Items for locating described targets
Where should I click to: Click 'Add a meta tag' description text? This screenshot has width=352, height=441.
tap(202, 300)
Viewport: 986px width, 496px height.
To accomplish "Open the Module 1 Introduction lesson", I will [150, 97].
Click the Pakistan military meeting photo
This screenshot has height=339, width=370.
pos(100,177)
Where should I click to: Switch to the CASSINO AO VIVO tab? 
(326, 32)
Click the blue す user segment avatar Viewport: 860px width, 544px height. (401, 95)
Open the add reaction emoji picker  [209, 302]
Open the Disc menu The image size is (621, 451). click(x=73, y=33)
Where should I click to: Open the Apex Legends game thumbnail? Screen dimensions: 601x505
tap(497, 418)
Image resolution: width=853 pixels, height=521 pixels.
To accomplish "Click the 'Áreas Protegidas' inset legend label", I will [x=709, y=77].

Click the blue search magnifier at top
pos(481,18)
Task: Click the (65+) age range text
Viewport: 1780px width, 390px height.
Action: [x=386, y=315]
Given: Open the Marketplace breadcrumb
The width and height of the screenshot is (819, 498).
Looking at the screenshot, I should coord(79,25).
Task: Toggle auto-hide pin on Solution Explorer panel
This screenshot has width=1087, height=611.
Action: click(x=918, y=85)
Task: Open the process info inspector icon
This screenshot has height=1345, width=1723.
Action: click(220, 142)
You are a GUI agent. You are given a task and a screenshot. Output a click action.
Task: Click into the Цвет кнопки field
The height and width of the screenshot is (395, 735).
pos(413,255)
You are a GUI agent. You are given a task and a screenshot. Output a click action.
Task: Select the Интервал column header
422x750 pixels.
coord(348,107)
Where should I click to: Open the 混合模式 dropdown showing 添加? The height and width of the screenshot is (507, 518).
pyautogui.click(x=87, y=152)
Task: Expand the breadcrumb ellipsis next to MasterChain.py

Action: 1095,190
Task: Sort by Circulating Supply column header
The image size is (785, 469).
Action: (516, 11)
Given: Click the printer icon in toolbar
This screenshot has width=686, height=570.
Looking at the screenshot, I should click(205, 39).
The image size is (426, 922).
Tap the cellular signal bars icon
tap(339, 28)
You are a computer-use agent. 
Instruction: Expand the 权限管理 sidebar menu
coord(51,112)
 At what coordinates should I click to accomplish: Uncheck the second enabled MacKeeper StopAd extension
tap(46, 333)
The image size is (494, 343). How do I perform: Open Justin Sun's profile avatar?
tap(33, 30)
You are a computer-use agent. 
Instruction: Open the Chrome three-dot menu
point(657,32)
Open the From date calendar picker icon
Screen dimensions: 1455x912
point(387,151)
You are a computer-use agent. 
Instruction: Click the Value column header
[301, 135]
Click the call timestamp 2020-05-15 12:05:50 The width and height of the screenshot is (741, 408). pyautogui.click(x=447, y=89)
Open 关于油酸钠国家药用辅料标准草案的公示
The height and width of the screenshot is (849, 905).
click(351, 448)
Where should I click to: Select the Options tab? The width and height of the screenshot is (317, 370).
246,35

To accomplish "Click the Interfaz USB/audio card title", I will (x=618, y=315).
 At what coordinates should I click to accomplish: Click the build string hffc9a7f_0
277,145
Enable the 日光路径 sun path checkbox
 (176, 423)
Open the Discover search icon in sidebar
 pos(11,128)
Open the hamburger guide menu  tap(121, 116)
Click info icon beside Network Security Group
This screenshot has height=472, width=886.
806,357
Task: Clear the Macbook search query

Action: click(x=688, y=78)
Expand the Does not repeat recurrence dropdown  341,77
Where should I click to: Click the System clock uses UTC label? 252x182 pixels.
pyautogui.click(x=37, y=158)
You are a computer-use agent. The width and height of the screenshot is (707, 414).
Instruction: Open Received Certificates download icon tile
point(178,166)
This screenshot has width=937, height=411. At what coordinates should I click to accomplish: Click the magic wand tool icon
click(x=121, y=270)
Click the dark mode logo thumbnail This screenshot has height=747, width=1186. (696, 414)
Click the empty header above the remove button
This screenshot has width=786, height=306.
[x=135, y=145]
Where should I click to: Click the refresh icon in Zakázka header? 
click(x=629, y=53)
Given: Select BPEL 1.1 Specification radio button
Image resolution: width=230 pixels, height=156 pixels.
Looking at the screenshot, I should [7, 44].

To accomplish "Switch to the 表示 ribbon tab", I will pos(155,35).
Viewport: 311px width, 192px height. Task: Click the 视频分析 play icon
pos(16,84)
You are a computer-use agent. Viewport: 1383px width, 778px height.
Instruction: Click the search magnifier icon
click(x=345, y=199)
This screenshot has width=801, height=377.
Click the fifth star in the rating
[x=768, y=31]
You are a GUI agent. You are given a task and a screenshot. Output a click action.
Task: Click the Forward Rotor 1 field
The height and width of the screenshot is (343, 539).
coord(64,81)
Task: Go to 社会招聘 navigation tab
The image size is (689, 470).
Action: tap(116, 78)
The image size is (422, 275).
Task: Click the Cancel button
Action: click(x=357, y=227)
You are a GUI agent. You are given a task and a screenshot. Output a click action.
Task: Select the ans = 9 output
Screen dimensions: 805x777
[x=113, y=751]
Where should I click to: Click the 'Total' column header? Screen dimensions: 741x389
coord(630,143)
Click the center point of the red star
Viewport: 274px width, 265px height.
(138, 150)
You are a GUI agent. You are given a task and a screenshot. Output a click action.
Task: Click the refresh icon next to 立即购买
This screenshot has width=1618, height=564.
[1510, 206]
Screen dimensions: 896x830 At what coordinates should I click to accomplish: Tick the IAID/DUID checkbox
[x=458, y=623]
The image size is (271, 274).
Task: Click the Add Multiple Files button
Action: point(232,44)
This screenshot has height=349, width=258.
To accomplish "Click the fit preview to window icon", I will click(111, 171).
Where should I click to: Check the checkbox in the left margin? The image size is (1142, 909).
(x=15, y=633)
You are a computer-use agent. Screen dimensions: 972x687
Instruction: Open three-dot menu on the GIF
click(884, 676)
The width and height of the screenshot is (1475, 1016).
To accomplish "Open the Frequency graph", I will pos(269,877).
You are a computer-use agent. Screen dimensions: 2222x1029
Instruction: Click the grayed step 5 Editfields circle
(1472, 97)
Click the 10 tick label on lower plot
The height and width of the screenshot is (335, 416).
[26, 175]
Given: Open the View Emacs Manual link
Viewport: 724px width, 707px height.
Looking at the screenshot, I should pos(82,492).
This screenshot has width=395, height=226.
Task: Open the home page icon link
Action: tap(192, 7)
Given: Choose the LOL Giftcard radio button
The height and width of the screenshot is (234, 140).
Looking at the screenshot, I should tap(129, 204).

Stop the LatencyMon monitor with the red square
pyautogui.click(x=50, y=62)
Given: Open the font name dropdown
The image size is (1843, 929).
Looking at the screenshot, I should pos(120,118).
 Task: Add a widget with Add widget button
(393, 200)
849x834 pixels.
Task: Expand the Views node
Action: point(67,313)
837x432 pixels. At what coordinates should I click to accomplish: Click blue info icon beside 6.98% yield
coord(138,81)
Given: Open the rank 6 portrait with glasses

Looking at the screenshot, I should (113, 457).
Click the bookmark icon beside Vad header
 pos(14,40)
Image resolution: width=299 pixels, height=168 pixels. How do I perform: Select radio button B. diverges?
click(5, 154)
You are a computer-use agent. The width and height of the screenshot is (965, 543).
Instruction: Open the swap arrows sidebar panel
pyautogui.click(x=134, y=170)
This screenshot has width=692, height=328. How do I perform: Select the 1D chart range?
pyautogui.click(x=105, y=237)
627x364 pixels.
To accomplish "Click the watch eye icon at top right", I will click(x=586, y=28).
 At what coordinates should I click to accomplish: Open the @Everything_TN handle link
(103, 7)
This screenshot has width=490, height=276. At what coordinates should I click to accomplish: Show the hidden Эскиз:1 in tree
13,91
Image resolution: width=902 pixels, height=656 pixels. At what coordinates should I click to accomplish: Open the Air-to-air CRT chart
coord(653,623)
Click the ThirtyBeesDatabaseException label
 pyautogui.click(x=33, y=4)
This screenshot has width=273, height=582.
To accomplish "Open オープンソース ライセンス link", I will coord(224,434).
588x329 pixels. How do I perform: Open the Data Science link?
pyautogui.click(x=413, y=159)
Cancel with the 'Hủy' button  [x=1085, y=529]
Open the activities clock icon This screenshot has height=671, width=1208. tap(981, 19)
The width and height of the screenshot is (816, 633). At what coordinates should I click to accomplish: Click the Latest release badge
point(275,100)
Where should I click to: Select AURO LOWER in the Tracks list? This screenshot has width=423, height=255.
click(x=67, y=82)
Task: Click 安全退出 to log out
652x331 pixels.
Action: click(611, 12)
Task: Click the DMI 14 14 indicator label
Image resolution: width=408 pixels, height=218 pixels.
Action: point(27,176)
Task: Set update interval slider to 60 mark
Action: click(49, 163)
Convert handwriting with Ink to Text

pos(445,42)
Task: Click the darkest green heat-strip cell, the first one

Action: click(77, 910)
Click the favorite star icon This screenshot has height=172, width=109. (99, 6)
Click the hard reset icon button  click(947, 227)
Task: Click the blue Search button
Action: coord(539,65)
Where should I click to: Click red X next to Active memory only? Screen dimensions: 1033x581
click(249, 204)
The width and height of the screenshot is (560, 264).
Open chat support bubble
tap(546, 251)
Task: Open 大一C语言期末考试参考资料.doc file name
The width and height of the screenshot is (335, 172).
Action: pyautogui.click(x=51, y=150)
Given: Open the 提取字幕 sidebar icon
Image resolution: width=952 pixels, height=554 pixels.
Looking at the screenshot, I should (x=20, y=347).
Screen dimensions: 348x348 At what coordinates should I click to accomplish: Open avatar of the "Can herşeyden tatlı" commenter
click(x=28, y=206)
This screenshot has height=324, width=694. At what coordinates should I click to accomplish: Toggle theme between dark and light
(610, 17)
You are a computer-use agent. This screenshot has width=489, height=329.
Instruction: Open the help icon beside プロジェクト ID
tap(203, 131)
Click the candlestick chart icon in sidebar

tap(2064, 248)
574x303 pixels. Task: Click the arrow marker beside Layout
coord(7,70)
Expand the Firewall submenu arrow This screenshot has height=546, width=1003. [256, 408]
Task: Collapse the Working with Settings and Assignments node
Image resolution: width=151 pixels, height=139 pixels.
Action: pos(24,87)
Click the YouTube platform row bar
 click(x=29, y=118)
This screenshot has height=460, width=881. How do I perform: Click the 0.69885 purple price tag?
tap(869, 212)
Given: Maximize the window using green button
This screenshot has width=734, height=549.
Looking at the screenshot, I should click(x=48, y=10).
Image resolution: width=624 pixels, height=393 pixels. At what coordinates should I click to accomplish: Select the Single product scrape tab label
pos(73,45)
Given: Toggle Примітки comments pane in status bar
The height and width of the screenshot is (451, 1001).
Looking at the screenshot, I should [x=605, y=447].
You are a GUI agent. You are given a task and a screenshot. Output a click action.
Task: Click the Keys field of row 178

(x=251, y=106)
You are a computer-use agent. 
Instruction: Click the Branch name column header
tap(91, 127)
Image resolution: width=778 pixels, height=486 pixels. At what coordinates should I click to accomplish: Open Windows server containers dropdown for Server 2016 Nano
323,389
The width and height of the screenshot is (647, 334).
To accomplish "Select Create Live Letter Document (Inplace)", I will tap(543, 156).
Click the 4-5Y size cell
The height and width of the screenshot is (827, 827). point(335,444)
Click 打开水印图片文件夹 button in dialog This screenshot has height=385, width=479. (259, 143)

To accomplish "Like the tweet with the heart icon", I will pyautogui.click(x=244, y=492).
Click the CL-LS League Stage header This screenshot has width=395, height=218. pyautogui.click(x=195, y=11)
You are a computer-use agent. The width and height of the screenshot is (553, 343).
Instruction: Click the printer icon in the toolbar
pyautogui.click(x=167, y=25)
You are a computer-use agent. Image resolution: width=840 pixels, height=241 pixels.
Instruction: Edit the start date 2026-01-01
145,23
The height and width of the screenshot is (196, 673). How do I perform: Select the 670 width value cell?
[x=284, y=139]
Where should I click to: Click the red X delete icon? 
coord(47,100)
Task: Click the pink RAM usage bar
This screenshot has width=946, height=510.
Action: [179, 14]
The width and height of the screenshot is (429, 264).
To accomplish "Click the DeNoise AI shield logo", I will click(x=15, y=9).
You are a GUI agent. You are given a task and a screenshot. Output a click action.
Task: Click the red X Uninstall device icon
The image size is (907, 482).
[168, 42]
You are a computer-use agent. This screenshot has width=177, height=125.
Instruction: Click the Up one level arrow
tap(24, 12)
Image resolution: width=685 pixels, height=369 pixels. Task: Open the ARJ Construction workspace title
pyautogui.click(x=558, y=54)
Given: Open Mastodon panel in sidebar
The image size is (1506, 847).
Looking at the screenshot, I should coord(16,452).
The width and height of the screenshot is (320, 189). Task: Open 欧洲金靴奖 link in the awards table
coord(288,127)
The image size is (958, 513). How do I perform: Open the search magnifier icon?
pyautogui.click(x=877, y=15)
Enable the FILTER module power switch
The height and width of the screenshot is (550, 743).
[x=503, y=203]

> [INSTRUCTION] Copy out the lines above exactly, beginning at the line that contains "has width=489, height=329." and ending with the line that contains "tap(91, 127)", both included.

> [ANSWER TO THIS EXERCISE]
You are a computer-use agent. This screenshot has width=489, height=329.
Instruction: Open the help icon beside プロジェクト ID
tap(203, 131)
Click the candlestick chart icon in sidebar

tap(2064, 248)
574x303 pixels. Task: Click the arrow marker beside Layout
coord(7,70)
Expand the Firewall submenu arrow This screenshot has height=546, width=1003. [256, 408]
Task: Collapse the Working with Settings and Assignments node
Image resolution: width=151 pixels, height=139 pixels.
Action: pos(24,87)
Click the YouTube platform row bar
 click(x=29, y=118)
This screenshot has height=460, width=881. How do I perform: Click the 0.69885 purple price tag?
tap(869, 212)
Given: Maximize the window using green button
This screenshot has width=734, height=549.
Looking at the screenshot, I should click(x=48, y=10).
Image resolution: width=624 pixels, height=393 pixels. At what coordinates should I click to accomplish: Select the Single product scrape tab label
pos(73,45)
Given: Toggle Примітки comments pane in status bar
The height and width of the screenshot is (451, 1001).
Looking at the screenshot, I should [x=605, y=447].
You are a GUI agent. You are given a task and a screenshot. Output a click action.
Task: Click the Keys field of row 178

(x=251, y=106)
You are a computer-use agent. 
Instruction: Click the Branch name column header
tap(91, 127)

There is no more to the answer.